Osteoarthritis Medication

Osteoarthritis Medication

Find Services and other Health Information from A-Z

Osteoarthritis Medication

Man in locker room putting lotion on knee.

Pain from osteoarthritis can interfere with your life in many ways. It can make it hard to be active and take good care of yourself. Untreated pain may make sleep difficult. It may also contribute to depression and anxiety.

Controlling pain involves lifestyle changes like weight management and exercise. Natural and alternative treatments for pain relief include the use of hot and cold, massage, acupuncture, relaxation, and counseling. Other medications are available to help relieve pain.

Over-the-counter medications

Some arthritis medications can be bought without a prescription.

  • Acetaminophen is effective for moderate pain and does not cause stomach upset. It doesn’t relieve swelling, though, and it cannot be taken if you have serious liver or kidney problems.

  • Nonsteroidal anti-inflammatories (NSAIDs), such as aspirin, ibuprofen, or naproxen, help relieve pain and swelling. Use of NSAIDs can cause stomach and kidney problems and raise blood pressure. Note: Do not take NSAIDs if you take medications that thin your blood, such as Coumadin.

Prescription medications

Some arthritis medications require a prescription.

  • Prescription NSAIDs are stronger than over-the-counter NSAIDs. They reduce pain and swelling. Use of NSAIDs may cause serious stomach problems and easy bruising. In rare cases they may lead to kidney or liver problems.

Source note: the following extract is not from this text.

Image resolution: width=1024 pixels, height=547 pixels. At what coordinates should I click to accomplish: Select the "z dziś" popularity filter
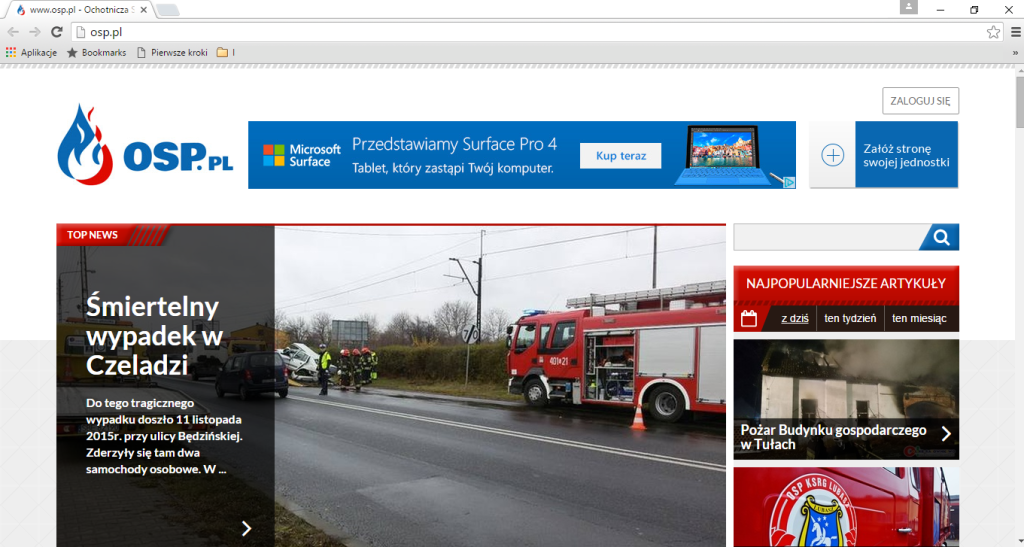794,319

  • Celecoxib (Celebrex) is a type of NSAID used to treat arthritis pain. It less likely to cause stomach problems than other kinds of NSAIDs. Other NSAIDs should not be taken along with it. Talk to your health care provider about the risk of heart problems, especially if you have a history of heart disease.

Topical medications

Topical medications are those applied directly to the skin over the affected joint.  They may be lotions, cream, sprays, ointments, or gels. They can be used along with some oral medications.

  • NSAID creams may reduce swelling and relieve pain.

  • Capsaicin (cream) is made from an ingredient found in chili peppers. It works by stopping production of a substance that helps send pain signals to the brain. It may cause a burning or stinging feeling when you first use it.

  • Other topical medications provide pain relief by numbing the area to which they are applied.

If one medication doesn't work for you, another may help. If you have any questions or concerns about your current medications or other medication options, talk with your health care provider.